Roberto Jefferson e quadrilha denunciados pelo MPF por propinas de R$ 5 milhões

O Ministério Público Federal no Distrito Federal (MPF/DF) ofereceu denúncia à Justiça, na última segunda-feira, 8 de setembro, por formação de quadrilha, contra:
– Roberto Jefferson (ex-deputado federal);
– Maurício Marinho (ex-funcionário dos Correios);
– Antônio Osório (Correios);
– Fernando Godoy (Correios);
– Julio Imoto (Correios);
– Eduardo Coutinho (Correios);
– João Henrique de Almeida Souza (Correios);
– Roberto Garcia Salmeron (ex-presidente da Eletronorte)

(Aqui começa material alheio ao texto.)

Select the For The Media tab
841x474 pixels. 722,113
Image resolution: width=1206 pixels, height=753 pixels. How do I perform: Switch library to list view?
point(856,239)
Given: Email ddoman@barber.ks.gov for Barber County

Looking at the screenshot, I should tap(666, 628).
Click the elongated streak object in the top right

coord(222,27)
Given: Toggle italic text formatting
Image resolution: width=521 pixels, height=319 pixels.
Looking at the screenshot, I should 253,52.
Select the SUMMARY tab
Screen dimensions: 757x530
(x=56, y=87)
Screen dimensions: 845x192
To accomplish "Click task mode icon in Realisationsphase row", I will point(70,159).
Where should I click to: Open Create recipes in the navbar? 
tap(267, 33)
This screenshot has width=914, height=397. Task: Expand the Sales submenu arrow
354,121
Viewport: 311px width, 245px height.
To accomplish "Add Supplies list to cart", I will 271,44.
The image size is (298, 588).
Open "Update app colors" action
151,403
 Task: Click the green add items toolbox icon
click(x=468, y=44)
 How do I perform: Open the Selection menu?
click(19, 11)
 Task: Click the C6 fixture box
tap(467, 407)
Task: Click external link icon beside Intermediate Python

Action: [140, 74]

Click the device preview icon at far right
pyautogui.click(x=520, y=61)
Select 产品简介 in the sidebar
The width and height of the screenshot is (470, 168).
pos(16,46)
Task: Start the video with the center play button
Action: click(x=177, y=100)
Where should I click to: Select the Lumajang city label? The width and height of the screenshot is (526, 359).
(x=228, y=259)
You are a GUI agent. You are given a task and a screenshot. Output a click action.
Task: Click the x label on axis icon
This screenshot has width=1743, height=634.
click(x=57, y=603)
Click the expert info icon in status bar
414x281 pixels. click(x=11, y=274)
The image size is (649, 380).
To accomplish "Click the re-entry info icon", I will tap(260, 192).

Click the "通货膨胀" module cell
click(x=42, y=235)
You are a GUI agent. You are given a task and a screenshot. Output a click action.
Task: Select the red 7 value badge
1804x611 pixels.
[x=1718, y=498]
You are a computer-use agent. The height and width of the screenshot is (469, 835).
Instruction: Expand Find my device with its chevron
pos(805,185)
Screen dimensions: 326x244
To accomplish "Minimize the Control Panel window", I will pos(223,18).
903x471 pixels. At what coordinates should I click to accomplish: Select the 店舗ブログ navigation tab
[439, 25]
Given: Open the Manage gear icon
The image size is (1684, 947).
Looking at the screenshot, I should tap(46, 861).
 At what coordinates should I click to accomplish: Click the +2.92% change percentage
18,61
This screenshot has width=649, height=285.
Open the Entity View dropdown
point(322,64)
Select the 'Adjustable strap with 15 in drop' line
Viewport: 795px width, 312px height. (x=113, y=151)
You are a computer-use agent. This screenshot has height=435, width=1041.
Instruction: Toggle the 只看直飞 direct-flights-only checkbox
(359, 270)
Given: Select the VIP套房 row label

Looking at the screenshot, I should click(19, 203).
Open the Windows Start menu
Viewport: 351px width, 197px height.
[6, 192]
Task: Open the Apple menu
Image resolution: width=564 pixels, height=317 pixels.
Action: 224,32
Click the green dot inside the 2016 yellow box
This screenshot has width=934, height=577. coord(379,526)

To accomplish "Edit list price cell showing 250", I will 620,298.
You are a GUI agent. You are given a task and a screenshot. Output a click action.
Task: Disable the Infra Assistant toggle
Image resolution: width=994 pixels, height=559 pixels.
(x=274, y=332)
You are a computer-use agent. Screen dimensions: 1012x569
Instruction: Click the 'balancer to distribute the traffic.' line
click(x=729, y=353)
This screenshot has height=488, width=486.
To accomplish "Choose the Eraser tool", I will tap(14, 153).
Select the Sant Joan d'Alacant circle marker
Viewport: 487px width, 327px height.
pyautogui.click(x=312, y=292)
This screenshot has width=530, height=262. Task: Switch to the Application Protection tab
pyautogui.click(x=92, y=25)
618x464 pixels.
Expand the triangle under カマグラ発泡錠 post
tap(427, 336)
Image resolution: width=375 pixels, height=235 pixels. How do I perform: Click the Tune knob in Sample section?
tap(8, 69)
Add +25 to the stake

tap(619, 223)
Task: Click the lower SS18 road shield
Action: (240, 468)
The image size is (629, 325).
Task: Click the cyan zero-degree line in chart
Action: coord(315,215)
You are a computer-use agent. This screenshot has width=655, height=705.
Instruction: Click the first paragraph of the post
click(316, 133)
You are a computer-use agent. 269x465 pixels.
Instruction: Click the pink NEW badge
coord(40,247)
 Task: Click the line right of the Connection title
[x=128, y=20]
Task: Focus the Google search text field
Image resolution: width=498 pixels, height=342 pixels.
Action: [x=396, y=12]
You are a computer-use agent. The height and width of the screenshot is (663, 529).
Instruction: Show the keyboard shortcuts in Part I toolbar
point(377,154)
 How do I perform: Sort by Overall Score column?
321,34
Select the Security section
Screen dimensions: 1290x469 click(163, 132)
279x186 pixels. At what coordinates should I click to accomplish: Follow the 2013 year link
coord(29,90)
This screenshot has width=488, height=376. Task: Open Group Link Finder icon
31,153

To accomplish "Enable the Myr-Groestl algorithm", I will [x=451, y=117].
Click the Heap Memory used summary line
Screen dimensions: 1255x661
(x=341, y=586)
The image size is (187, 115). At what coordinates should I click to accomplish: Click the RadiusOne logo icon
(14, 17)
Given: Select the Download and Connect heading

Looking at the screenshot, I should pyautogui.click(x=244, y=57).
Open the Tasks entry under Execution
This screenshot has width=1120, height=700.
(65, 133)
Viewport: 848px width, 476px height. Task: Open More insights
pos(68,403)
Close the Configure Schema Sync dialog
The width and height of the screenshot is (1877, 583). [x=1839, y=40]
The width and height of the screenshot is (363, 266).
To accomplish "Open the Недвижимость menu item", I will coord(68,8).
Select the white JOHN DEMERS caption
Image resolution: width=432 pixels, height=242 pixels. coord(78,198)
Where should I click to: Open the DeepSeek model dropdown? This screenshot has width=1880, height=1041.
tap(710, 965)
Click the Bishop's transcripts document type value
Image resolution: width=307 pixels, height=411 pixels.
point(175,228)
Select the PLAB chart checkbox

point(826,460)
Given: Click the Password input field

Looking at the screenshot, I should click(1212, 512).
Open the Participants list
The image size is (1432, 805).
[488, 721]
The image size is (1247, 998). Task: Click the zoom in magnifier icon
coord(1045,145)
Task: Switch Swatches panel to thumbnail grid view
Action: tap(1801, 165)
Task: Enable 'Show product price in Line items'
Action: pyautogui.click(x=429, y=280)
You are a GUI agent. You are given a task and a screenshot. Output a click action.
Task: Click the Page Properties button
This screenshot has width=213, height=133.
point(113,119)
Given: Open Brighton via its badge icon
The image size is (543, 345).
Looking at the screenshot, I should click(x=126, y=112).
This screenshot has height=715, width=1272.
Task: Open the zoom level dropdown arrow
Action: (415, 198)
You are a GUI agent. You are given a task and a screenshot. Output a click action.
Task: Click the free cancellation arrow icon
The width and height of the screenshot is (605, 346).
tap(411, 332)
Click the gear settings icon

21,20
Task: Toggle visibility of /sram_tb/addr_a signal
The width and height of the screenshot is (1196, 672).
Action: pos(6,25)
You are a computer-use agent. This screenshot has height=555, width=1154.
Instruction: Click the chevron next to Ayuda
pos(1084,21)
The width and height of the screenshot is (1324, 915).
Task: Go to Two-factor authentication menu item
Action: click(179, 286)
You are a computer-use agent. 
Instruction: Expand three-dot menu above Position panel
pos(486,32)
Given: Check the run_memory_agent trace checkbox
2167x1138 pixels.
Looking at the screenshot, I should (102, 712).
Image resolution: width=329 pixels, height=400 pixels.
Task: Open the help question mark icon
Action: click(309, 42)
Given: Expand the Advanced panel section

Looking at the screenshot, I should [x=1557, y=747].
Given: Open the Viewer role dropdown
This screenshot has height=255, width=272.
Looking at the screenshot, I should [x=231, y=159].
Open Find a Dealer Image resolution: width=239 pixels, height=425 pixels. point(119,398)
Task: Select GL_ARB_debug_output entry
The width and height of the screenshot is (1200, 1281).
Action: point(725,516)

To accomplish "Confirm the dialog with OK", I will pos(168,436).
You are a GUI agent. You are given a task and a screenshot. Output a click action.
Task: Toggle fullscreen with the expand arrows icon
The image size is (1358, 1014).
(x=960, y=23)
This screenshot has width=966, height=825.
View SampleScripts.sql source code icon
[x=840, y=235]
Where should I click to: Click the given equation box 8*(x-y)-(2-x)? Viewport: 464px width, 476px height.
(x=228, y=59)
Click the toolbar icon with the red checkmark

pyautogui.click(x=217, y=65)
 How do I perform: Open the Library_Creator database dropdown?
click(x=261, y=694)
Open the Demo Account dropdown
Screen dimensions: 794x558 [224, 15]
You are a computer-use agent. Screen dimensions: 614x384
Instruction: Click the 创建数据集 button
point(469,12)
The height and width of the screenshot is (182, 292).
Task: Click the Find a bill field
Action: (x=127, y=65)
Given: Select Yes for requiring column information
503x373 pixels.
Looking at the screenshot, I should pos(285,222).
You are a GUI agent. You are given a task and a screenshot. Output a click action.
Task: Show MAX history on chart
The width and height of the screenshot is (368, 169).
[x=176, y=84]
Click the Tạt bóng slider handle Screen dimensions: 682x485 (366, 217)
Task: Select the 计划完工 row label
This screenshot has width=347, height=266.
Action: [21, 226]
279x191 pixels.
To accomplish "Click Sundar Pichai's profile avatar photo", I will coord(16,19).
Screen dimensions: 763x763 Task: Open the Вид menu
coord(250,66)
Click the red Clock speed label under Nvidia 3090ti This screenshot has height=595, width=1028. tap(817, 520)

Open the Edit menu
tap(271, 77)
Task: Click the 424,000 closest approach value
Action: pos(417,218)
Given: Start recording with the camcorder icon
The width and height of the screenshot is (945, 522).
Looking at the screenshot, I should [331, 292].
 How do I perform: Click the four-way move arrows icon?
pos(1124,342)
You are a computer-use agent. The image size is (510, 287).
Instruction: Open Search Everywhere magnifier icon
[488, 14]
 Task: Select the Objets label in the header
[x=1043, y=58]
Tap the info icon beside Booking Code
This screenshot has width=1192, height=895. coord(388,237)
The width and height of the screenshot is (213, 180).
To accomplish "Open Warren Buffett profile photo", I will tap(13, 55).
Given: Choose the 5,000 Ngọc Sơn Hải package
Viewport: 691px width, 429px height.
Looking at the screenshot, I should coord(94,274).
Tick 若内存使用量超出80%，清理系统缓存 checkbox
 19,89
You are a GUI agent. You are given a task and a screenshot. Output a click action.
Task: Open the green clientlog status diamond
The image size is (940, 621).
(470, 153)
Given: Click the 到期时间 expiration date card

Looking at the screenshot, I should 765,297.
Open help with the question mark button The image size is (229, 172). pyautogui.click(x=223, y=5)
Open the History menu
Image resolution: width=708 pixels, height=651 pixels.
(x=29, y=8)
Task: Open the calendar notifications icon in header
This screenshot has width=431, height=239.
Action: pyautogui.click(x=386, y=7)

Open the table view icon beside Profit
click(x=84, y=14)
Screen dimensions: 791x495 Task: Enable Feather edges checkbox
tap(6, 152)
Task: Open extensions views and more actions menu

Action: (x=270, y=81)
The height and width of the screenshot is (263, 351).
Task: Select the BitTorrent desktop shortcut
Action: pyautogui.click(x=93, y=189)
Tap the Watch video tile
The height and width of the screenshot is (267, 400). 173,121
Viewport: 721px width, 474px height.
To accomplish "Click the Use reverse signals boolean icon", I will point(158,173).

– Horacio Batista (primo de Antônio Osório)
Após divulgação da filmagem em que Maurício Marinho, então chefe do Departamento de Compras e Contratações (Decam), aparece recebendo em sua sala funcional dentro da ECT, a título de propina, três mil reais, o MPF deflagrou investigações de natureza cível e criminal para apurar os delitos cometidos no âmbito dos Correios.
Para tanto, atuou em conjunto com a:
– Controladoria-Geral da União;
– Polícia Federal;
– grupo de auditores dos Correios.
ESQUEMA DE ROBERTO JEFFERSON, O CHEFE DA QUADRILHA
O esquema montado por Roberto Jefferson, chefe da quadrilha, teve início com a indicação política de Antônio Osório, que é filiado ao PTB, para ocupar o cargo de diretor de Recursos Humanos, e, posteriormente, o cargo estratégico de diretor de Administração na ECT. Nesta posição, Antônio Osório agregou seus principais auxiliares: Fernando Godoy e Maurício Marinho, ambos empregados concursados da ECT e principais operadores do esquema. Mais adiante, os servidores Eduardo Coutinho e Julio Imoto também se associaram ao grupo.
PROVAS
Maurício Marinho agia diretamente junto às empresas na formulação dos pedidos de propina. Prova disso foi a apreensão de planilhas contidas no seu computador e do denunciado Fernando Godoy, além de planilha apreendida no gabinete de Antônio Osório. Tais provas trazem uma detalhada contabilidade da propina a ser levantada em benefício dos denunciados e do PTB.
Além da listagem encontrada, foram apreendidos documentos na sala de Maurício Marinho, datados de 2005, que tinham como objetivo monitorar os pagamentos feitos a diversas empresas que, em sua totalidade, estão relacionadas nas planilhas de propina.Outra planilha encontrada no computador de Fernando Godoy possui campo específico intitulado “AGREM”, que é abreviatura de agremiação, a qual destaca o montante a ser repassado ao PTB.
PROPINA DE 5 MILHÕES
Segundo levantamento feito pela CGU, com base nos dados colhidos ao longo da apuração, estima-se que o montante de propina recebido pelo grupo denunciado na última segunda-feira pode alcançar o valor de aproximadamente cinco milhões de reais.